通过查看Java错误日志分析，主要有两条错误内容：

org.redisson.client.RedisTimeoutException: Redis server response timeout (10000 ms) occured for command: (HSET) with params: [redisson_spring_session:0e4db6b7-bb7a-4050-949f-d6b182e8ccd0, PooledUnsafeDirectByteBuf(ridx: 0, widx: 26, cap: 256), PooledUnsafeDirectByteBuf(ridx: 0, widx: 32, cap: 256)] channel: [id: 0xbfc0a52c, L:/172.20.20.9:22454 - R:/172.20.20.9:7002]

第一条日志是因为redis 服务器地址链接超时，导致HSET写入数据失败。

org.redisson.client.RedisTimeoutException: Unable to send command: (HGET) with params: [maintained-flag, PooledUnsafeDirectByteBuf(ridx: 0, widx: 5, cap: 256)] after 3 retry attempts

第二条日志是也是因为链接超时，导致HGET查询失败，并且重试了3次还是查询失败问题。

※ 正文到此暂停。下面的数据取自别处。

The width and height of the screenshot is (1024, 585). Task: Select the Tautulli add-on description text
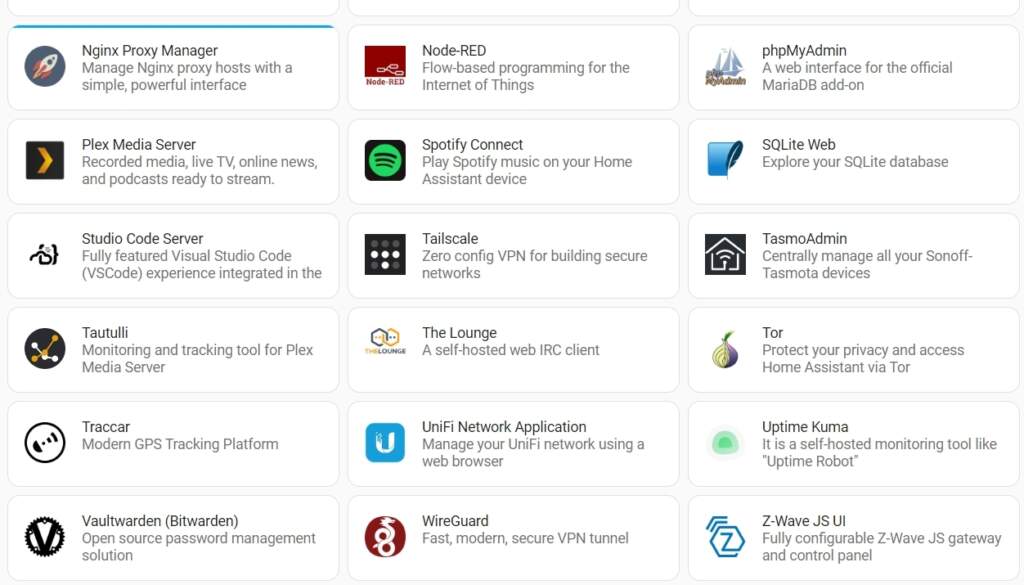point(197,359)
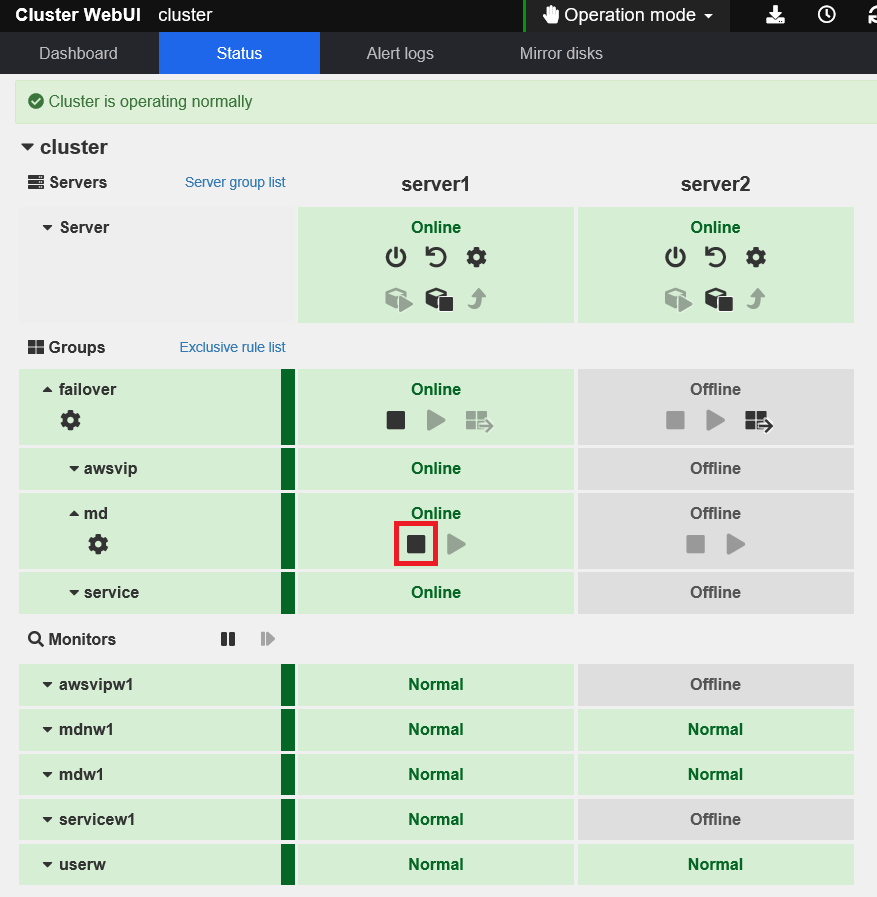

总结：通过上述错误的Java日志分析出问题出现在Redis集群中，然后又找了Redis的日志进行查看。发现集群日志中有 redis cluster fail 问题，节点出现异常，集群启动自动恢复的机制，导致有些redis 客户端链接无法正常写入和查询redis 数据，所以出现了用户注册和登录异常，我们来分析一些redis 集群自动恢复的日志。

Redis 错误日志

生产环境redis 集群出现fail 问题，自动恢复时，导致业务出现繁忙问题，分析可能导致集群节点问题的原因：

业务接口被刷，导致大量查询命令堆积，形成redis慢查询，导致出现网络超时

通过redis 慢查询命令 SHOWLOG GET 来分析哪个查询命令导致集群崩溃了

http://redis.cn/commands/slowlog
cluster-node-timeout 时间内网络超时，redis节点自动重新下线进行选举
rdb 备份同步大量数据到Redis 服务器中，服务器性能下降，出现网络超时

下面我们查询下Redis 日志，同时看下redis 集群恢复过程：

redis 集群节点

redissrv1:7001> cluster nodes

191e4f15c0de39efe1ab9248bd413c9fdb2dddec 172.20.20.10:7005@17005 master - 0 1601964809000 11 connected 10923-16383

00fced34f12176c1a229211be9a3d579a51091df 172.20.20.9:7003@17003 slave 9a28b0084c1486ceb0bca3c45f2554d79041e57d 0 1601964810090 9 connected

d1fbc46714f89985ce45445b07355869085b2e7e 172.20.20.9:7002@17002 slave 191e4f15c0de39efe1ab9248bd413c9fdb2dddec 0 1601964809090 11 connected

9a28b0084c1486ceb0bca3c45f2554d79041e57d 172.20.20.10:7004@17004 master - 0 1601964807087 9 connected 5461-10922

599f153057aae0b5ef2f1d895a8e4ac7d0474cec 172.20.20.10:7006@17006 master - 0 1601964809000 10 connected 0-5460

219e9a5cb2898bf656ff4bf18eeadc1467ae8dd8 172.20.20.9:7001@17001 myself,slave 599f153057aae0b5ef2f1d895a8e4ac7d0474cec 0 1601964808000 1 connected

当前这份日志只分析了出现错误的节点，但是当redis 集群一个节点出现问题之后，其他集群节点也会打印出相关的集群错误日志，这里不做过多赘述。

4233:C 01 Oct 07:58:09.005 * RDB: 8 MB of memory used by copy-on-write

8971:M 01 Oct 07:58:09.072 * Background saving terminated with success

8971:M 01 Oct 07:59:50.030 * 1000 changes in 100 seconds. Saving...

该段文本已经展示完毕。